"A boca fica fechada. O olho é que sorri.” Nuno Gama tenta explicar a arte do smizing (sorrir com os olhos) a um aspirante a modelo um bocado desengonçado que se esforça por conseguir um lugar no seu próximo desfile. “Tens de ser mais convincente, senão as pessoas têm pena de ti. O que é que essas mãos estão a fazer aí à frente? Vão apanhar ameixa?”
Não está fácil. Há risos misturados com um nervoso miudinho, até porque os próximos a desfilar na sala asfixiante dentro da loja e barbearia de Nuno Gama vão ser eles. Nós apenas desfilámos para nos escondermos no meio de uma pilha de caixas de sapatos e assistirmos infiltradas ao casting para o próximo desfile do estilista na ModaLisboa, já no domingo. Nada de avaliações. Nem de cavalos, pelos vistos.

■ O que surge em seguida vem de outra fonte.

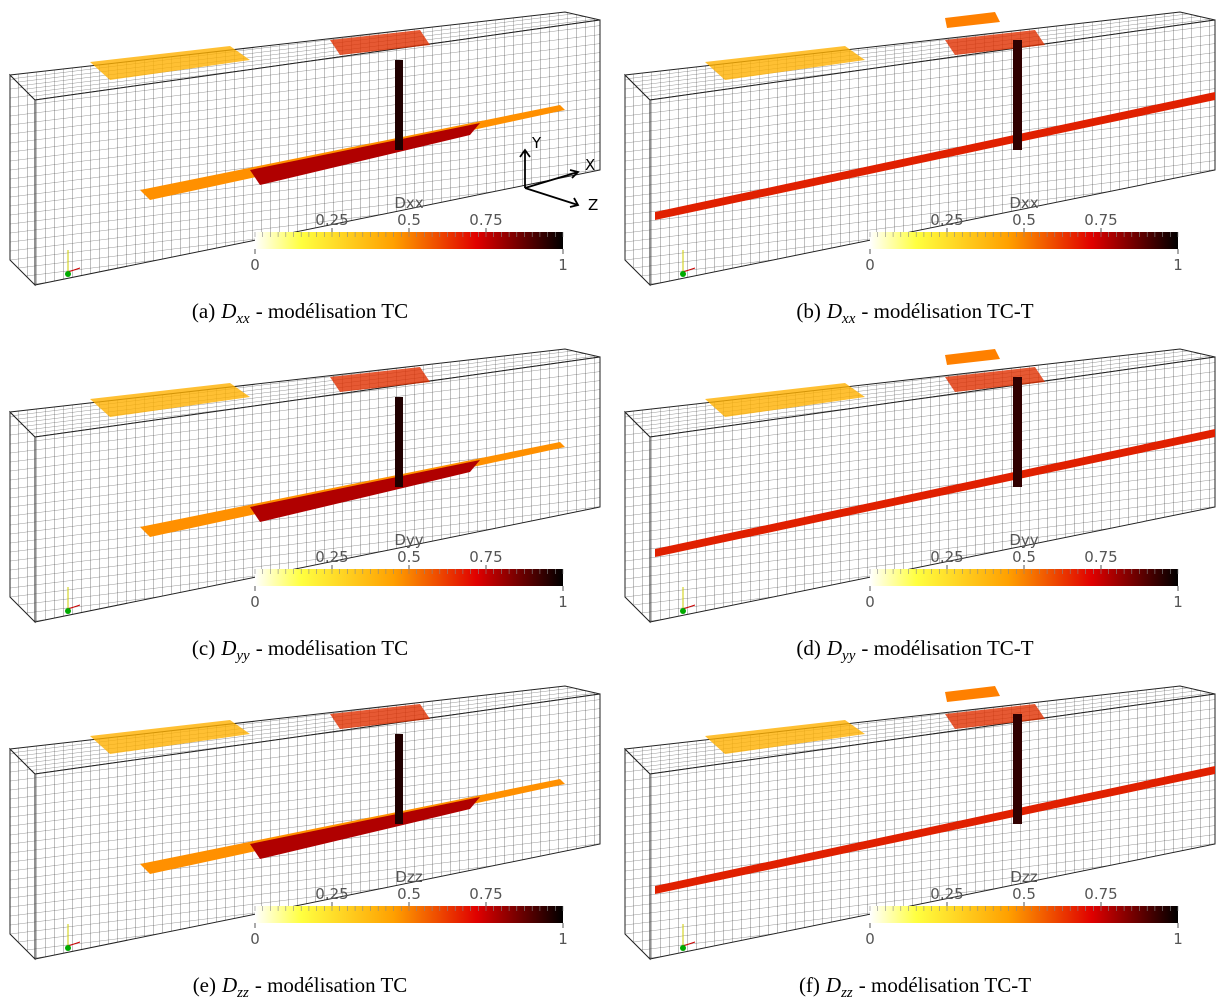 The width and height of the screenshot is (1226, 1007). Describe the element at coordinates (536, 143) in the screenshot. I see `axis-label: Y` at that location.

“Este ano não vai haver cavalos”, avisa Nuno Gama da sua secretária, referindo-se à apresentação da colecção passada (de Outono/Inverno), que meteu a banda da GNR a cavalo na linha da frente. Nesta colecção de Primavera/Verão “vai haver calções e uns panos indianos”, aprendemos. “Por isso, se alguém tiver tatuagens visíveis, avise.”
Um dos modelos do grupo explica o significado de algumas das novas tatuagens que tem no braço e percebemos também que desfilar com os braços na posição certa pode ser complicado.“Isto é uma coisa doce. Não vamos puxar um travão de mão nem há stresse nenhum para se mexerem assim”, comenta o estilista. “Nada de abanar o corpo, não estão a fazer nenhuma aula de kizomba nem de hip-hop. A única coisa que podem abanar são os pezinhos.”

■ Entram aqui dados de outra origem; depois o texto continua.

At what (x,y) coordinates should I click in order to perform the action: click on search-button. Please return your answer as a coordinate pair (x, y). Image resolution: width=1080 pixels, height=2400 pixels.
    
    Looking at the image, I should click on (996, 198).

“Lusíadas II” será o nome do desfile de domingo. “Na última edição da ModaLisboa viajámos até ao cabo das Tormentas. Esta estação desafiámos o ‘Mostrengo’ e porque ‘manda a vontade que me ata ao leme’, intrépidos, dobrámos o cabo num desejo de universalismo único que a Língua Portuguesa deu ao Mundo, no encontro da incrível África, pelo imenso Índico até à silenciosa beleza Asiática das amendoeiras em flor”, escreveu Nuno Gama num comunicado de apresentação da próxima colecção.
Quer isto dizer que para viajar pelos “4 cantos do Mundo” vai precisar da ajuda de modelos mais exóticos do que o habitual. “20 homens ‘portugueses’, 20 homens asiáticos, 20 homens africanos e 20 homens indianos”, escrevia num anúncio que publicou na sua página de Facebook. “+1,80 cm, garra, pinta e boa disposição” eram os requisitos para o casting, e pela fila à porta da sua loja no Príncipe Real depois de almoço (o casting começou logo de manhã), há muita gente a querer encaixar-se no perfil.

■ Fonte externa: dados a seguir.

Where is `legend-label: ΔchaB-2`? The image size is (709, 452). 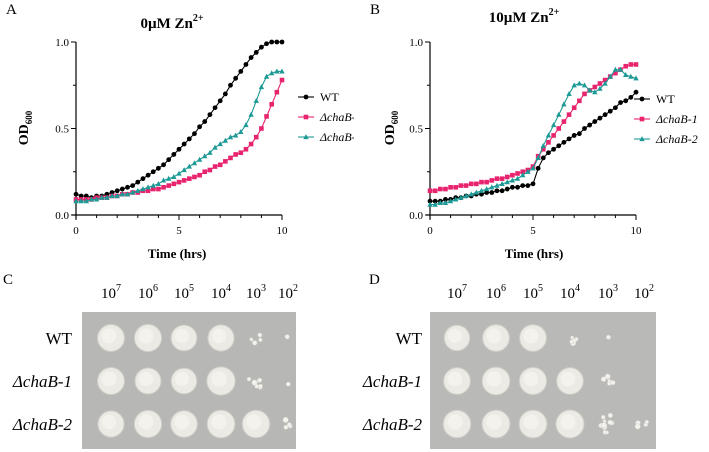
legend-label: ΔchaB-2 is located at coordinates (336, 137). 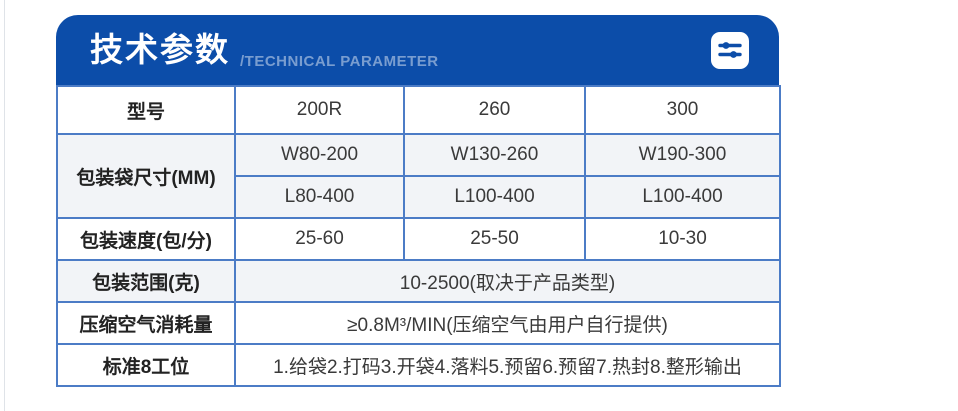 What do you see at coordinates (494, 197) in the screenshot?
I see `cell-bag-length-2: L100-400` at bounding box center [494, 197].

“Tem sido sempre assim”, confessa-nos uma das funcionárias da loja. “O ano passado ficámos aqui até à uma da manhã e a fila enchia a rua.” Por enquanto estamos no sétimo grupo (com perto de dez modelos e aspirantes a modelos) e ainda estamos longe do fim.
Fábio, o “Mr. Universo”, como Nuno Gama lhe chama, já é repetente nestas coisas dos castings. “Ó Fábio, mas isso é um exagero, nem o 58 te cabe”, diz-lhe Nuno, depois de Fábio despir a camisola.
Demasiado ginásio, é a explicação, e o modelo já ganhou “12 quilos” nos últimos tempos, comentou pouco antes. “Tu tens cara, tu tens altura, tens é de perder um bocado disto que é um exagero”, aponta-lhe para o peito. Mas pelos vistos o 58 até lhe cabe e é mesmo para isso que os castings servem: tirar medidas.
Provar calças, despir calças, provar casaco, despir casaco, o ritual é quase sempre o mesmo. Depois, é a atitude de quem vai desfilar. “E atenção que as músicas desta estação são traiçoeiras”, avisa Nuno Gama. “A música é indiana, muito estranha, e por isso não fiquem à espera que a música vos dê o poder sobre o que quer que seja. Vocês é que têm de levar o poder com vocês.”
Quem tem o tal poder e foi escolhido no casting será avisado com uma mensagem de Facebook. Mas não é Nuno Gama que escolhe. “É a colecção.”
“O mais importante é vocês encaixarem na colecção”, despede-se de mais um grupo. “Não quer dizer que não venham a encaixar na próxima. Não sejam bebezinhos mimados, Calimero, tipo ‘Ah, ele não gosta de mim!’. A colecção é que manda.”